## Aim of the task:
Pictures are not part of the copy. Set down exactly the lines from the one containing "You are a GUI" through the last line of the material below.

## Input for this task:
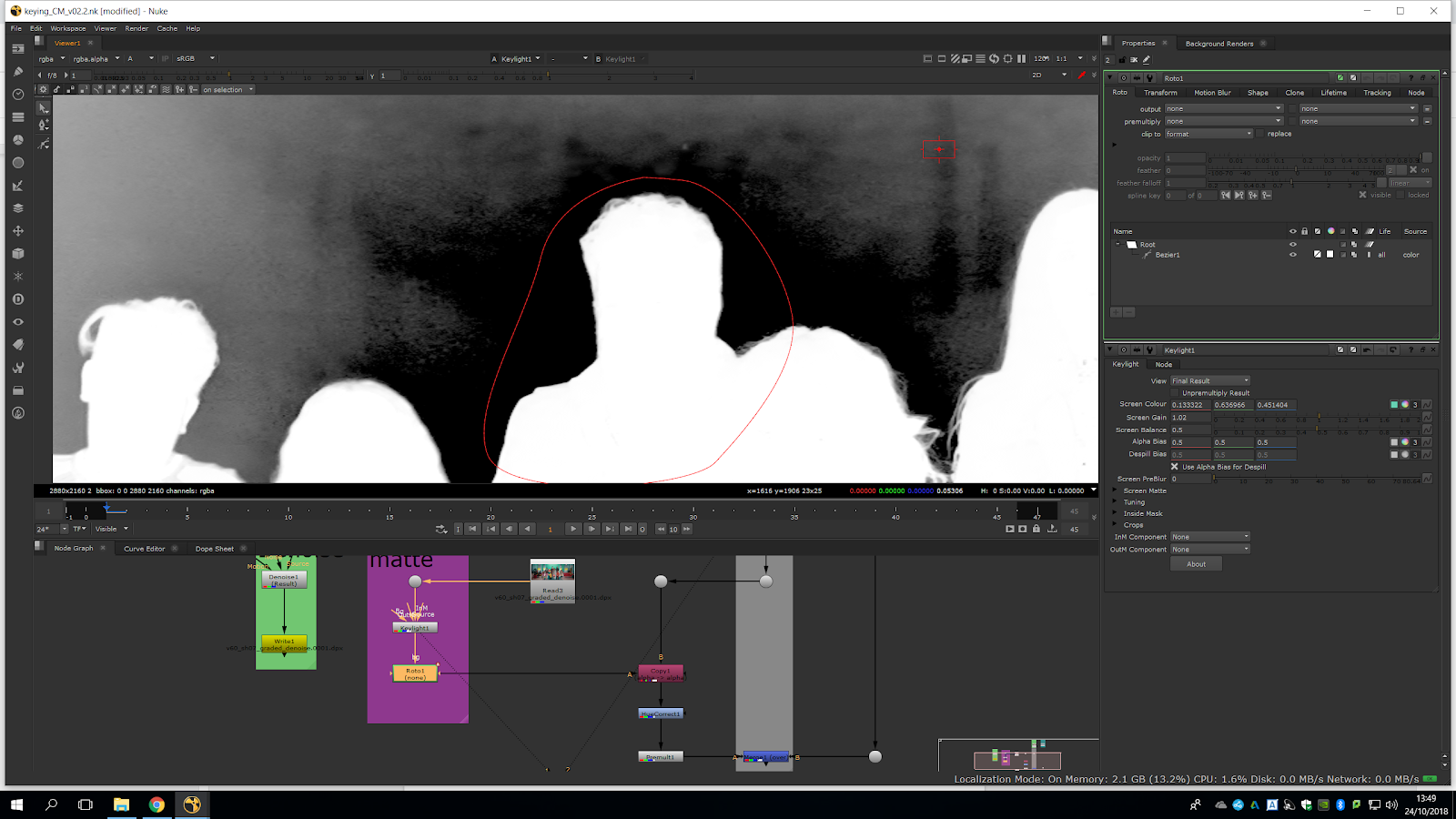Switch to the Motion Blur tab
This screenshot has height=819, width=1456.
[x=1211, y=93]
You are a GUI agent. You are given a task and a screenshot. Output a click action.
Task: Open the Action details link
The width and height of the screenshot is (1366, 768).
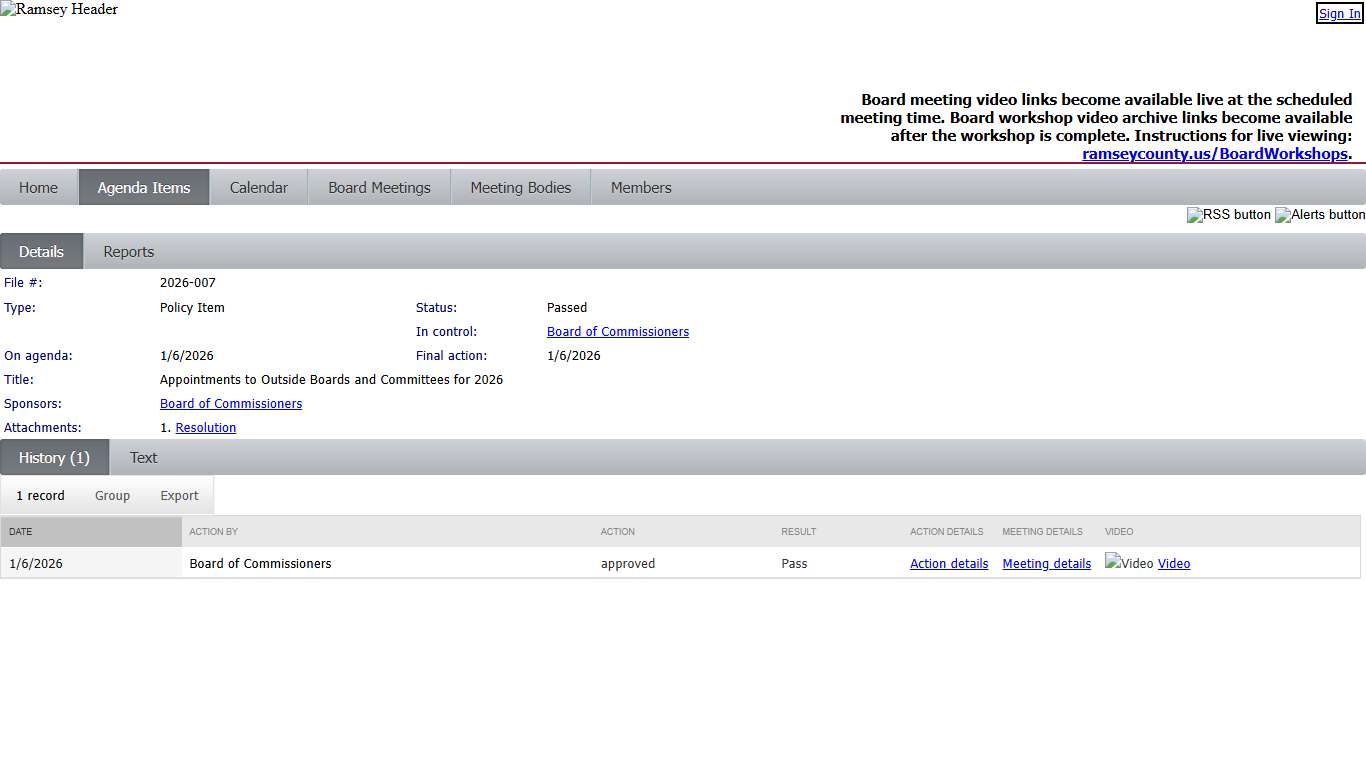948,563
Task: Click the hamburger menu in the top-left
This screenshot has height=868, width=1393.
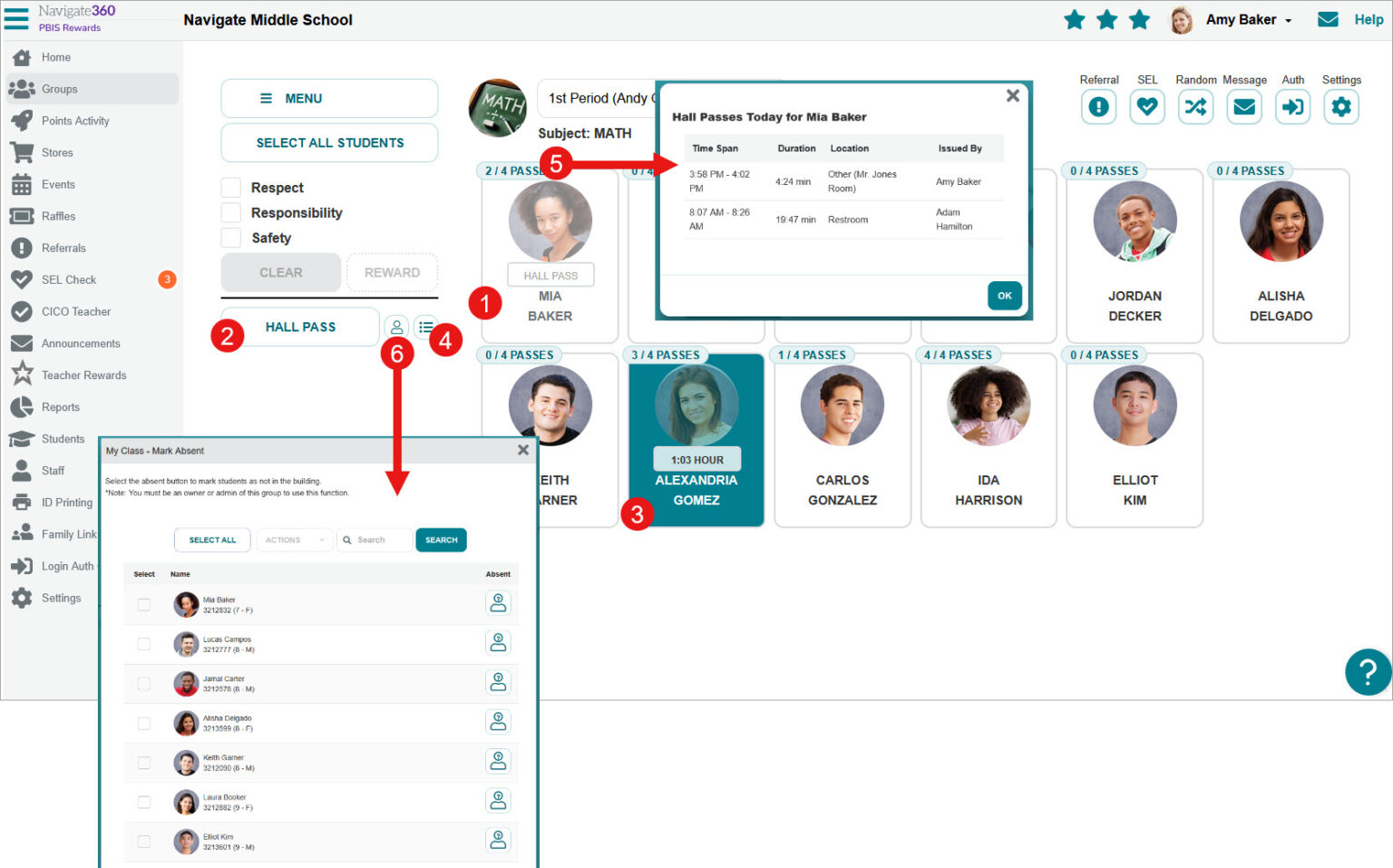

## Response for this exercise:
You are a GUI agent. You are given a task and a screenshot. Output a click action.
Task: Open the Action details link
The width and height of the screenshot is (1366, 768).
948,563
Task: Click the hamburger menu in the top-left
This screenshot has height=868, width=1393.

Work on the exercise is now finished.